I decided I would model her thinking again using Base 10 blocks. Instead of using the real blocks, I decided to use the virtual version from Math Learning Center. Their app (available as both as web app and for iPad & chrome) makes it much easier to show regrouping. Circle 10 unit blocks, hit the regroup button, and… voilá! A ten block!

So this is 189. Right?

Sabrina nodded.

Now this is 189 and 267.

Sabrina nodded again. She was still with me.

Then we add 1 from the 267 to the 189. Now it’s 190.

But it doesn’t look exactly like 190, because I see 100 + 80 + 10. So let’s regroup it to make those 10 ones a single ten block.

There. So now we have 190 and 266. Let’s take a ten from the 266 to make the 190 an even 200.

And now we have 200 and 256, which is 456.

“I guess…” Sabrina shrugged. “I get what you did. But it wasn’t the same.”

“Were there parts that felt the same? Which ones felt the same?”

“You regrouped like I did.”

“I started with the 1s because it could end up equalling more than 10, and then I’d have an extra 10.”

Sabrina’s explanation was in her own language, and felt so clear. She owned this idea.
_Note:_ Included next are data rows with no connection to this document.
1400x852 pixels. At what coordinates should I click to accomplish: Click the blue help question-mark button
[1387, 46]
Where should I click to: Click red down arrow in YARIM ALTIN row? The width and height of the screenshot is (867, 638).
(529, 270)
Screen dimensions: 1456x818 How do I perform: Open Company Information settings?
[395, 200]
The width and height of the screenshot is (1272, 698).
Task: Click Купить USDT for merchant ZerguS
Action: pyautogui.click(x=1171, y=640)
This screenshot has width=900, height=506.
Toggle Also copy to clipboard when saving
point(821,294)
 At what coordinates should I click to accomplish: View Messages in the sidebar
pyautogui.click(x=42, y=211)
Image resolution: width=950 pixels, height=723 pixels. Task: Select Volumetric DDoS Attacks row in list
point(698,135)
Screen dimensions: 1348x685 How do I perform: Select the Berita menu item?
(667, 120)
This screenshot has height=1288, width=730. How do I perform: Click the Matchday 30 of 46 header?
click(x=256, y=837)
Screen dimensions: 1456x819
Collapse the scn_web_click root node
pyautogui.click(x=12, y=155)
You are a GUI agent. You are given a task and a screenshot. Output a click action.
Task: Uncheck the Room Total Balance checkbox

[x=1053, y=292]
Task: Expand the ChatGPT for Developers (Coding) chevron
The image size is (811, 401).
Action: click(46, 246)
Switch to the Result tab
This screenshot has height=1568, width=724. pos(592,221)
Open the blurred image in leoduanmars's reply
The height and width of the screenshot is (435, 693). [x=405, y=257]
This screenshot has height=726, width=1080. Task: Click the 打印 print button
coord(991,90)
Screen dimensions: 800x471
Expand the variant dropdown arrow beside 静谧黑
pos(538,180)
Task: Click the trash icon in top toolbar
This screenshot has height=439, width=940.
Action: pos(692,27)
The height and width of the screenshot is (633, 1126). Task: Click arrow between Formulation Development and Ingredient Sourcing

“So what felt different about the visual I showed you?” I asked Sabrina.

“Well, it just… it’s not how I pictured it in my head. No blocks. Your way is slow and you have to change things.”

So in her head, 189 + 1 instantly became 190, but my visual showed a more laborious regrouping process — a limitation of using these blocks. Her way felt more natural. 190 didn’t need to turn into a different version of 190, it just was.

__________________

We were only halfway through the interview, and already I was thinking deeply about building up mental representations. Is internalizing these visuals helpful? When and why? And, if so, how do we help students internalize some of the visuals? Or how do we help them connect their natural strategies to some of the visuals? I think these connections can add shades of meaning, that push thinking deeper.

I watched Sabrina use a similar strategy for 306 – 128. I was impressed that she was able to keep these numbers in her head.

306 minus 6 is 300.
Then I have to take away 2 more to make the 8. 300 – 2 is like 299, 298.
Then 298 minus the 20 is 278.
Then 278 minus the 100 is 178.

I didn’t think she was regrouping here. It seemed like she was doing ‘take away,’ like incremental jumps. She split up the 8 in 128 to make it easier to bridge across the benchmark of 300. That doesn’t feel like something she would do with the base 10 blocks. This felt more like the open number line.

Sabrina clearly demonstrated an understanding of place value, and applied this understanding to decompose and recompose numbers.

Sabrina used the “same” strategy for both addition and subtraction, moving fluidly with ideas about taking away, adding to, and perhaps even compensation (taking from one of the quantities to add to the other quantity). It didn’t seem to bother her that she needed to think of addition and subtraction in different ways. These were all ideas that she had ownership over, and these ideas seemed to join at the intersection of getting to the next group of 10.

So do we need to build up more visuals that Sabrina can use mentally? I think they will help her, but I also think that the visual representations are just that — representations of ideas. They are symbolic of what Sabrina is already doing.

This brings me back to the original dilemma. Sabrina’s third grade teacher says that Sabrina’s approach feels almost “magical,” because she rarely describes it and never shows it. How can we help Sabrina show her thinking? Will the visuals support her?

How might visual representations support Sabrina as she builds understanding of multiplication and division?

Conducting clinical interviews with students always leaves me wanting to reread books like Children’s Mathematics: Cognitively Guided Instruction, by Thomas Carpenter, Elizabeth Fennema, Megan Franke, Linda Levi, and Susan Empson. Although I think I understand how Sabrina is adding and subtracting, that’s just the tip of the iceberg.